**Instructions to follow:** Reproduce the lines from the line with "Given: Open the" up to and including the line with "Looking at the", and leave out the pictures.

** start Records supplied **

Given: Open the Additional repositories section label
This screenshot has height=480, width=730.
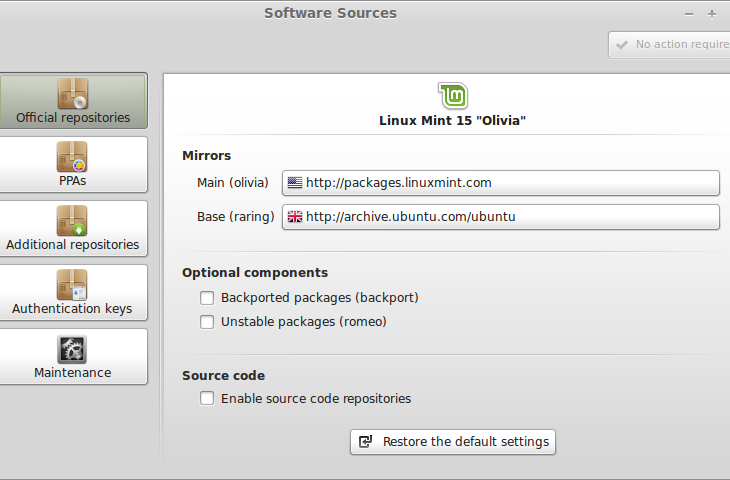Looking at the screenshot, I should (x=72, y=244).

** end Records supplied **
** start Records supplied **

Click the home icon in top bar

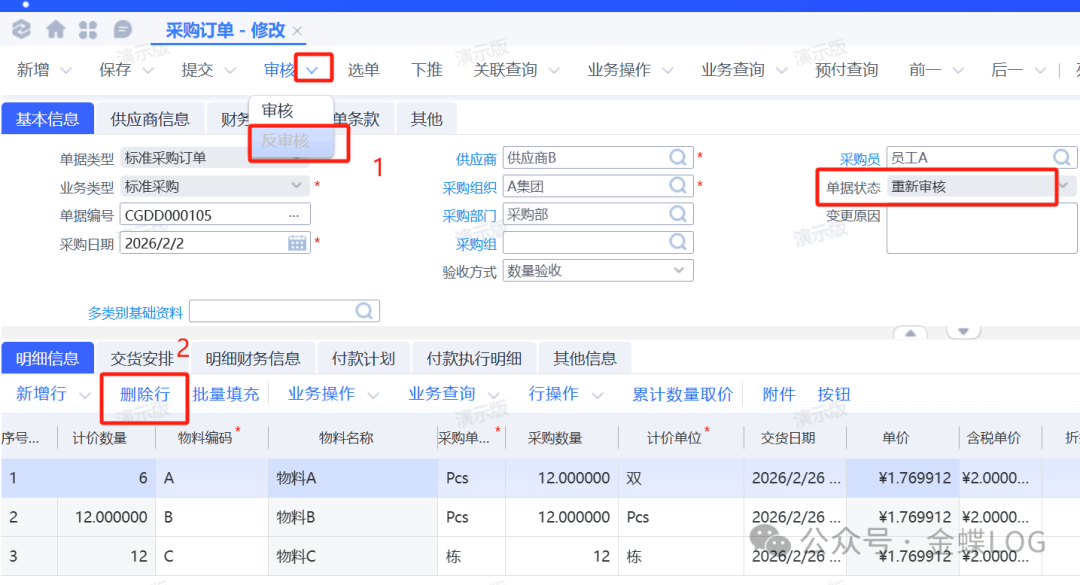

** end Records supplied **
** start Records supplied **

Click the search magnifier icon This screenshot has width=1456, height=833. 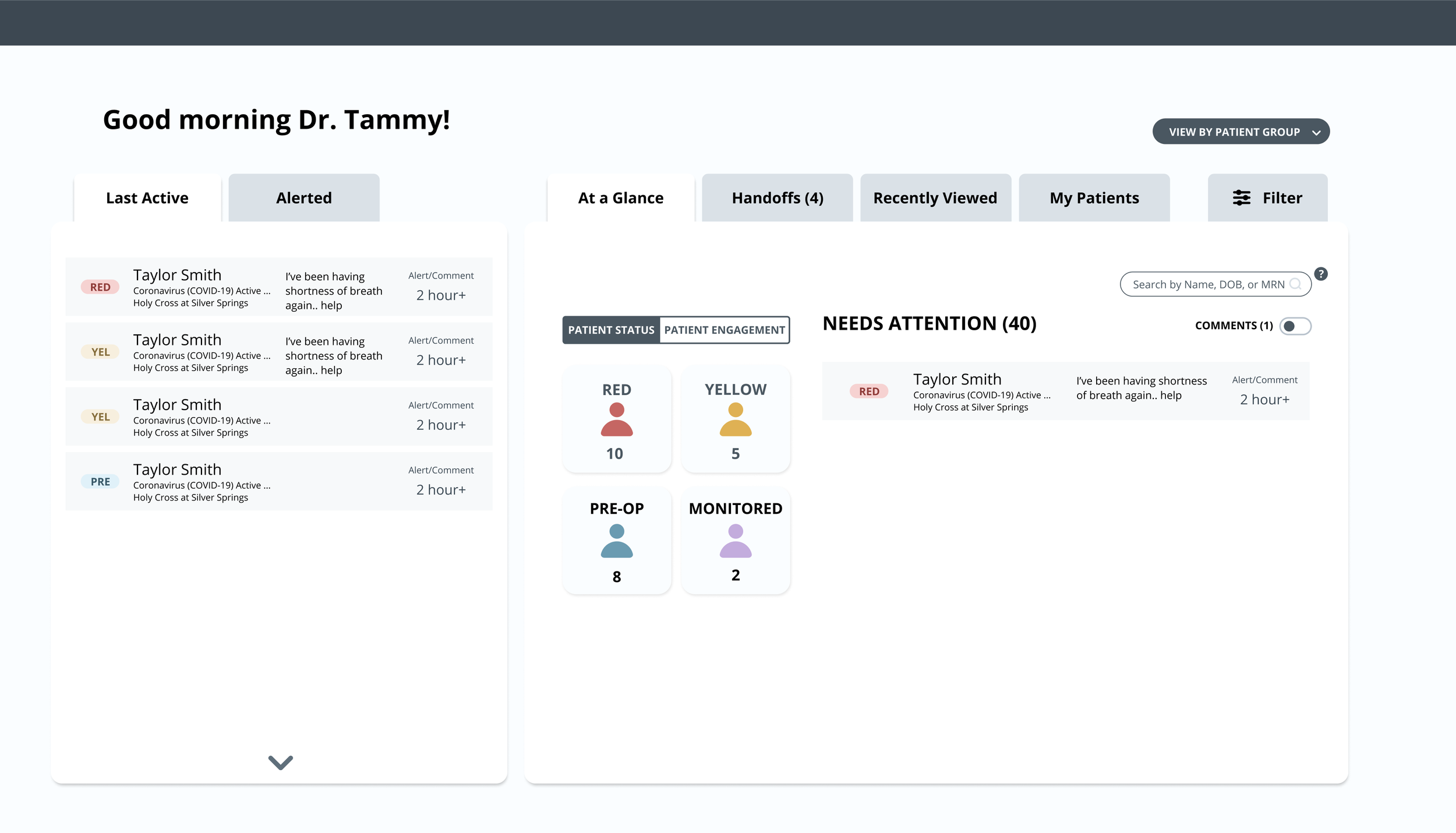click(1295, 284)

** end Records supplied **

**Answer for the task:**
Given: Open the Additional repositories section label
This screenshot has height=480, width=730.
Looking at the screenshot, I should (x=72, y=244).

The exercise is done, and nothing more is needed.